With no joy picking wise in either of those towns, we pushed on to Ennis, where we gassed up the car, got lunch at a drug store lunch counter and hit an antique and thrift shop. Ennis is big in the flyfishing world, and the thrift shop was rife with Patagonia fleeces and Mountain Hardware moisture-wicking shirts, but nothing of the era I look for. The antique shop had a ton of things that were *this* close to being right, but everything was too small. '50s wide brim fedoras, but all in the 6-3/4 range. Vintage cowboy boots in size 7. Yellowstone souvenir belts in sizes small even by children's standards. So close, but left empty handed.
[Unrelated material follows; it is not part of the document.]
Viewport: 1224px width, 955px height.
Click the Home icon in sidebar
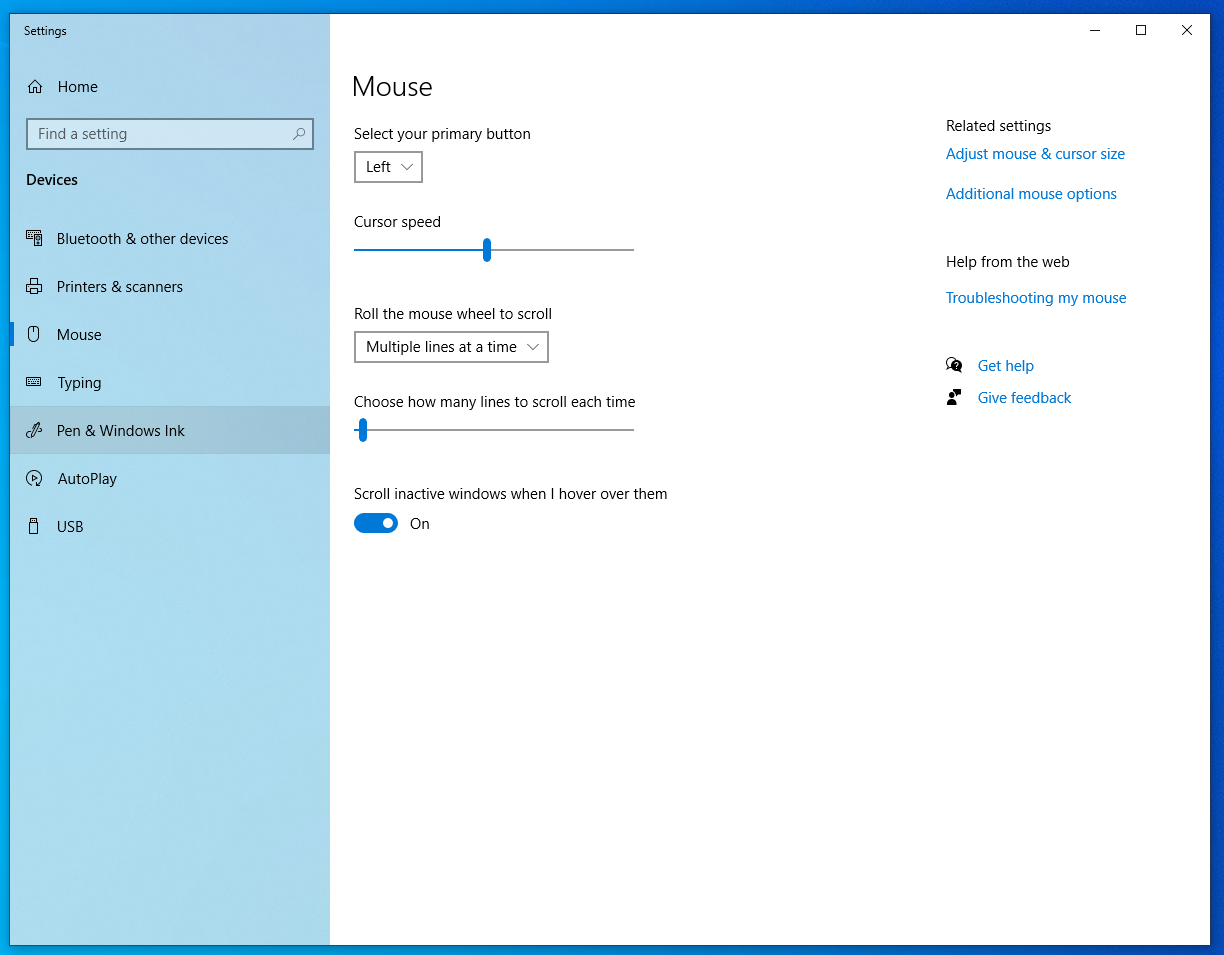coord(35,87)
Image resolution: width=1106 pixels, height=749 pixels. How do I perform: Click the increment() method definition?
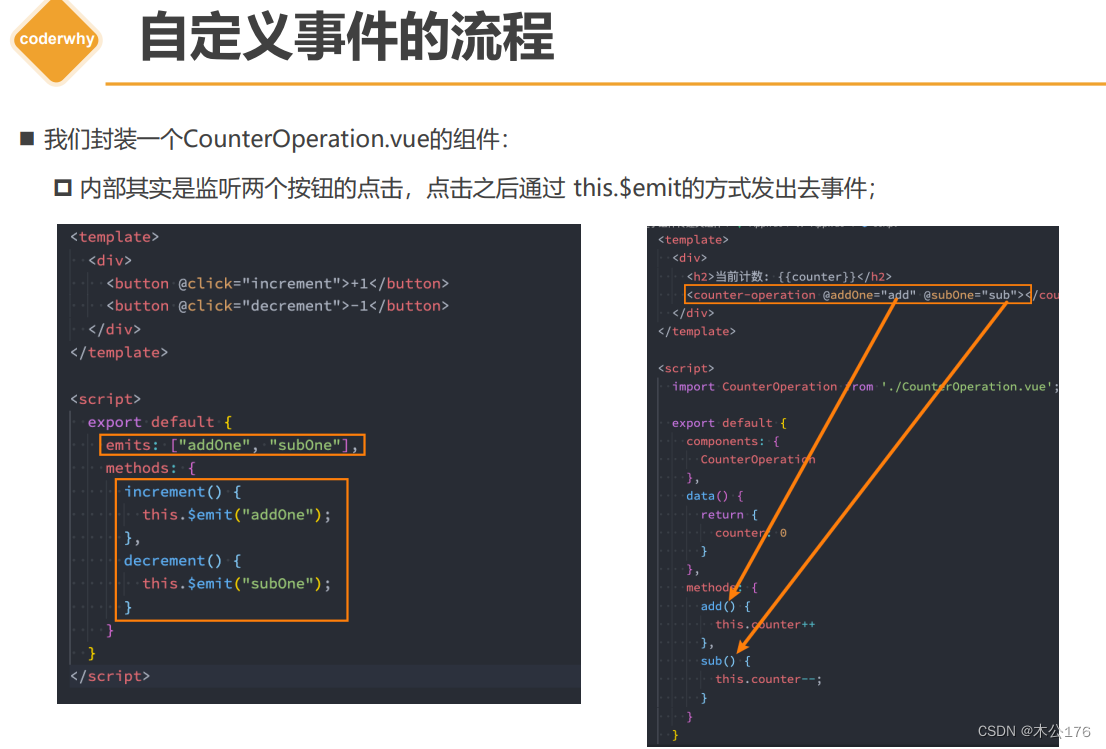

Our last stop was Virginia City, a ghost town semi-restored to a tourist destination in the 1950s-1960s. I love Virginia City and hate Virginia City. 60 odd years ago, when doing the restoration, interiors of the surviving buildings were recreated and were stocked with deadstock items sourced from all over the state, dating from the late 1800s-1920s or so. This was back when these things could still be found, of course. Since then, though heavily visited by tourists by Montana standards, all of these things have been more or less left to rot in semi-enclosed, semi-abandoned buildings. Deadstock tweed suits from the 1910s, stacks and stacks of caps, deadstock button boots, ties, you name it- they have it all, but from being displayed in the harsh sun and under leaky tin roofs, it's all water damaged and sun faded now. Great to see someplace where it exists, and upsetting to someone like me to see it ruined from poor display.
So, 160 more miles on the road and completely empty-handed. Not great business (and this is how I pay all my bills and school, not just some hobby), but still a pleasant fall day in some beautiful places. As I say every time, this business is always a huge gamble every time I leave the house. Sometimes it's 75 necktie jackpots and secondhand store D-Pocket leathers, sometimes it's moths flying out of the wallet. But unless you pound the pavement and put in the work, you'll never make the big scores.

Spotted a lot of older cars today, some as beater daily drivers with current tags, others rotting away in fields like the top center one.


Sometimes out here the difference between a small town and a ghost town can be fuzzy.